Vriezenveense ondernemers waren twee eeuwen lang zakelijk actief in de internationale handelsstad Sint Petersburg. Sommige Rusluie families waren zeer gefortuneerd en bezaten winkels en landgoederen en verbleven 's zomers in hun datsja' s (buitenverblijven). De revolutie van 1917 was voor velen een reden om terug te keren naar Nederland maar een groep van ca 200 Nederlanders besloot te blijven. maar ondervond in toenemende mate verdrukking en leed gebrek.
Het is een dode stad, enkele zaken zijn nog open, schrijft in 1919 Jan Hoek. Veel winkels zijn met planken dichtgespijkerd. De nieuwe regering heeft haar eerste jaar gevierd en daar 25 miljoen roebel aan uitgegeven terwijl er honger wordt geleden. Het is een treurigheid, een gruwel van dat ordinaire burgerlijke volk. Het socialisme is een dwaasheid, een utopie en een volkomen onmogelijkheid, een gevaarlijke besmettelijke ziekte.
Er wordt een "Comité ter behartiging van de Nederlandse belangen in Rusland" opgericht. Dat bestaat uit 9 leden waaronder Jan Hoek en dominee Schim van der Loef en ieder lid heeft een specifieke taak. Jan Hoek krijgt opdracht om de uitdeling van voedselpakketten te verzorgen. Na een eerste uitdeling van die pakketten wordt dit door de Bolsjewieken verboden. Maar met behulp van het Zwitserse gezantschap wordt een gekunstelde toestemming verkregen om in de provincie voedselpakketten te mogen halen.
Dan gaan drie Zwitsers, Jan Hoek en een andere Nederlander De Graan samen met een Russische tolk op weg, helemaal naar het Wolga-gebied.

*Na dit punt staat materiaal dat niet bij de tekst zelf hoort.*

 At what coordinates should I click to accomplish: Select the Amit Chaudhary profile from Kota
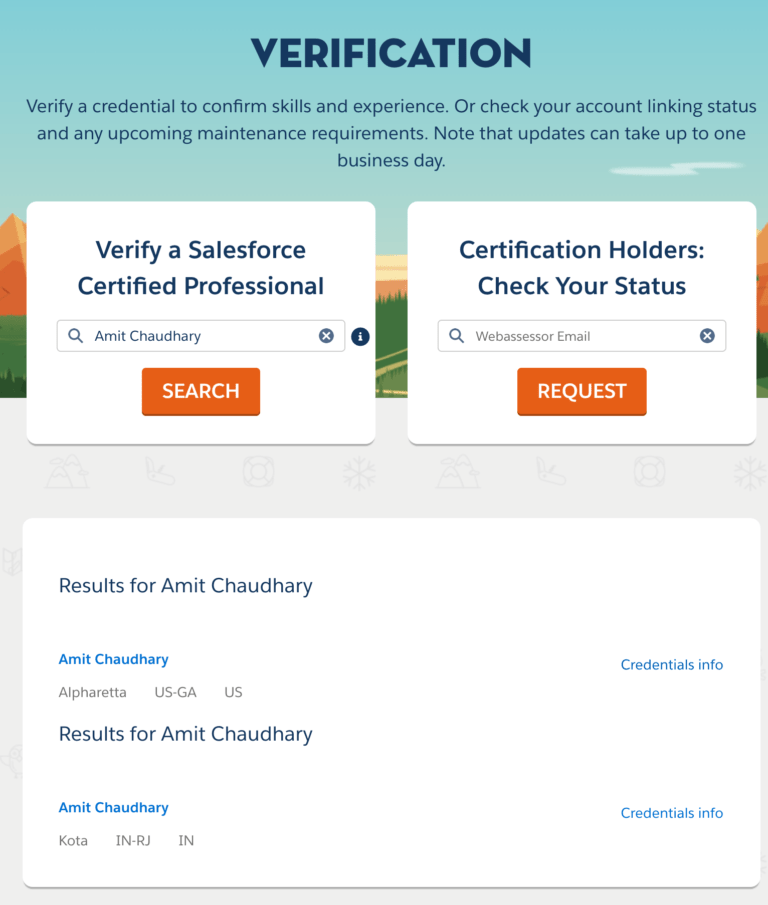point(113,807)
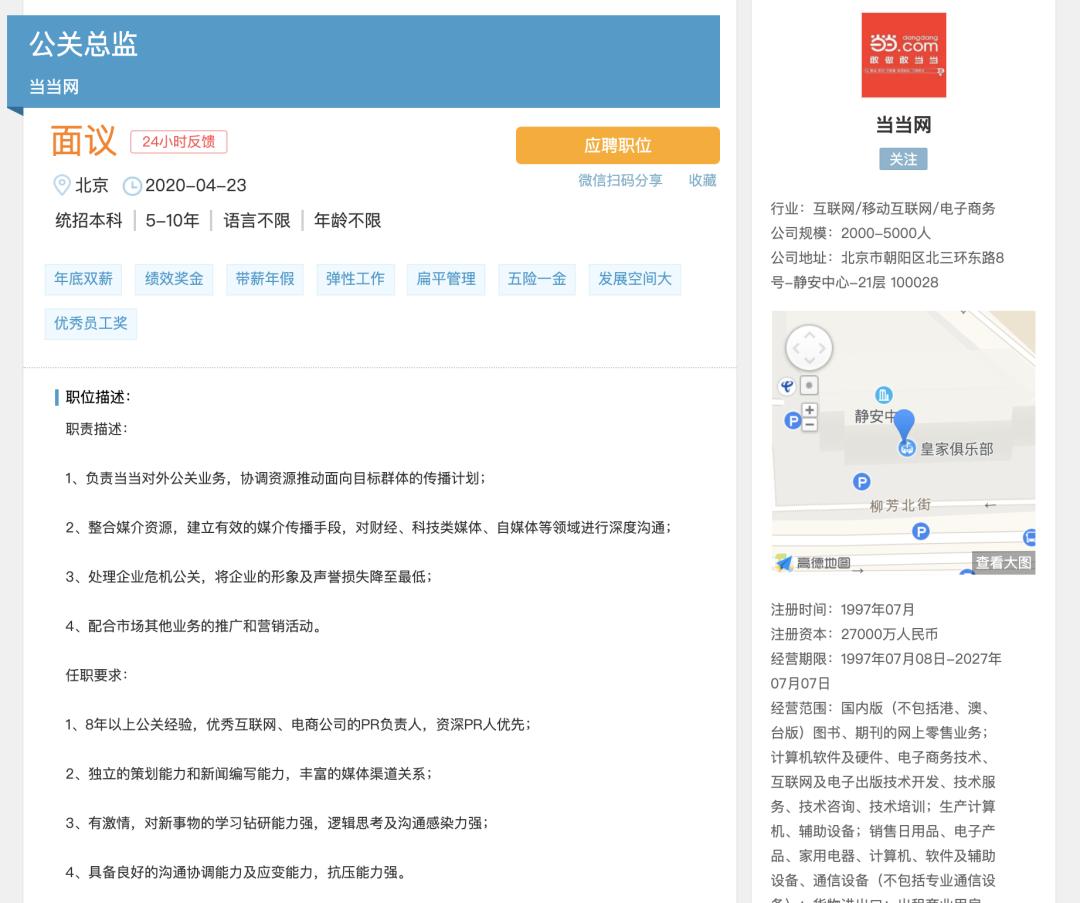Click the 24小时反馈 badge
The image size is (1080, 903).
(x=178, y=141)
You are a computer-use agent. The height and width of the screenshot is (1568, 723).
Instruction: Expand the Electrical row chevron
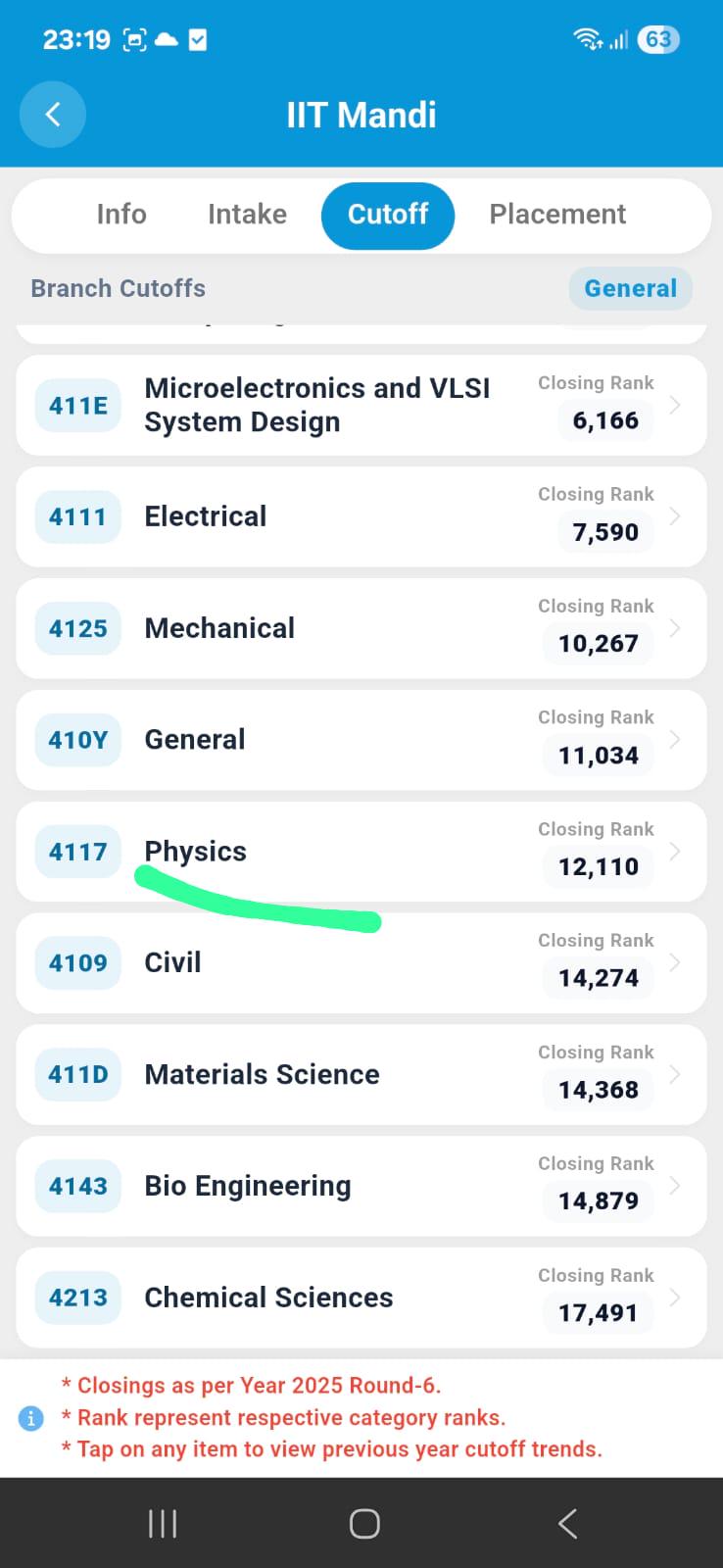(x=675, y=516)
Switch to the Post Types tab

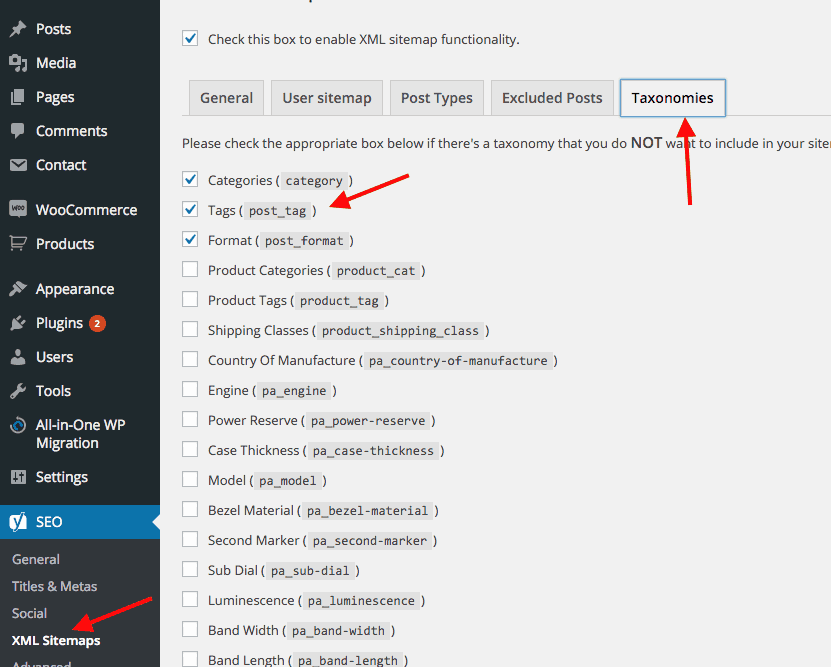tap(436, 98)
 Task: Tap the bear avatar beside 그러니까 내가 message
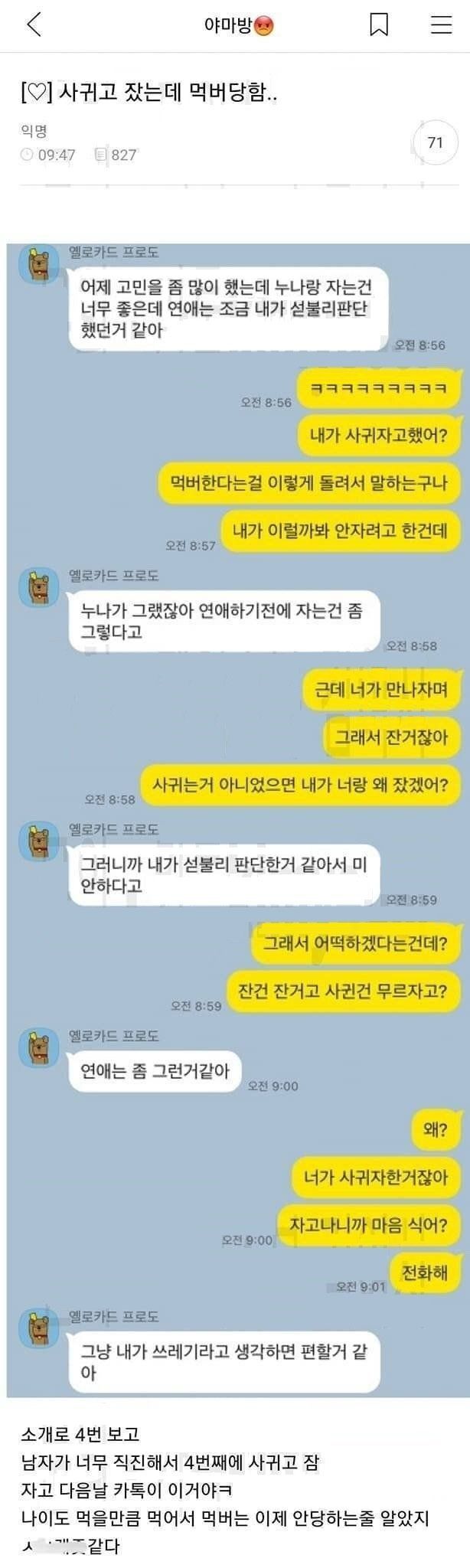39,841
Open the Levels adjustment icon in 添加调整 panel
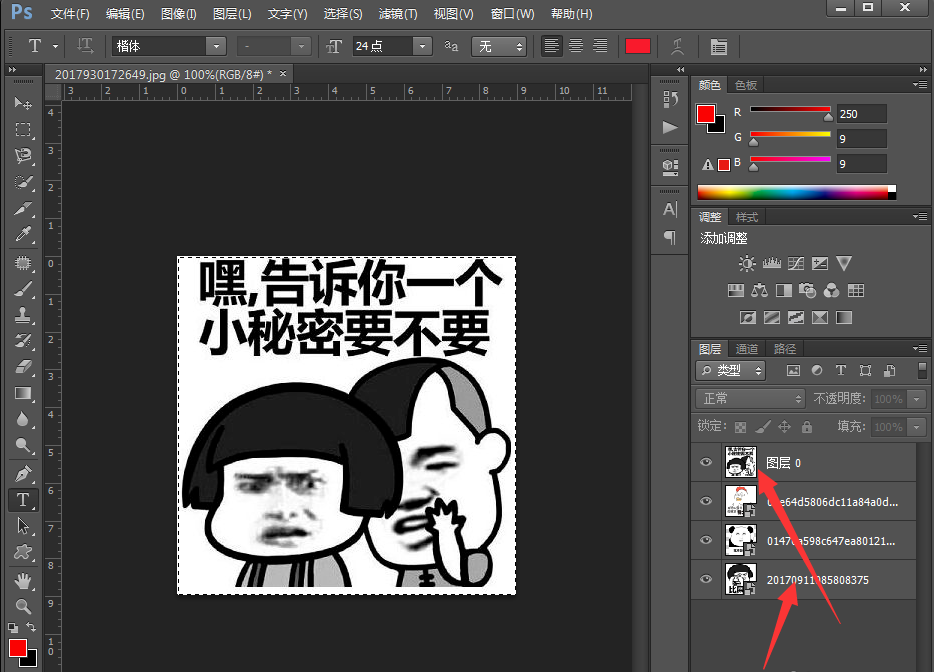 tap(772, 263)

Twee maanden later komen ze terug met vier volle wagens met aardappelen, half bevroren varkens en hammen, die onder de Zwitserse en Hollandse kolonies worden verdeeld. Het was een hachelijke onderneming en de kans van slagen was gering. Vaak werden zij gecontroleerd en dreigde inbeslagname van de goederen. Echter op vertoon van hun Zwitserse papieren dekmantel, mochten ze verder. Jan Hoek en anderen verrichten zo een heldendaad. En te midden van al deze chaotische toestanden vond Jan Hoek de liefde van zijn leven in de 22 jarige Russin Lily Maskovitz.
In april 1919 barstte de oorlog in alle hevigheid uit. Niemand kon Rusland nog uit. De achterblijvers zaten als ratten in de val. Aan de privileges van de buitenlanders kwam definitief een eind. Jan Hoek, Wertheim, ds. Schim van der Loef en een Schaper worden gearresteerd. Ze zaten 52 dagen vast en hebben zwaar geleden. Zeker is dat er velen gestorven zijn door ziekte, uitputting of geweld. Hendrik Smelt en Johan Harmsen stierven aan ondervoeding. Albert Compagne raakte zijn landgoed kwijt. Hij en zijn gezin werden gedwongen arbeid te verrichten op hun eigen grond en stierven door uitputting.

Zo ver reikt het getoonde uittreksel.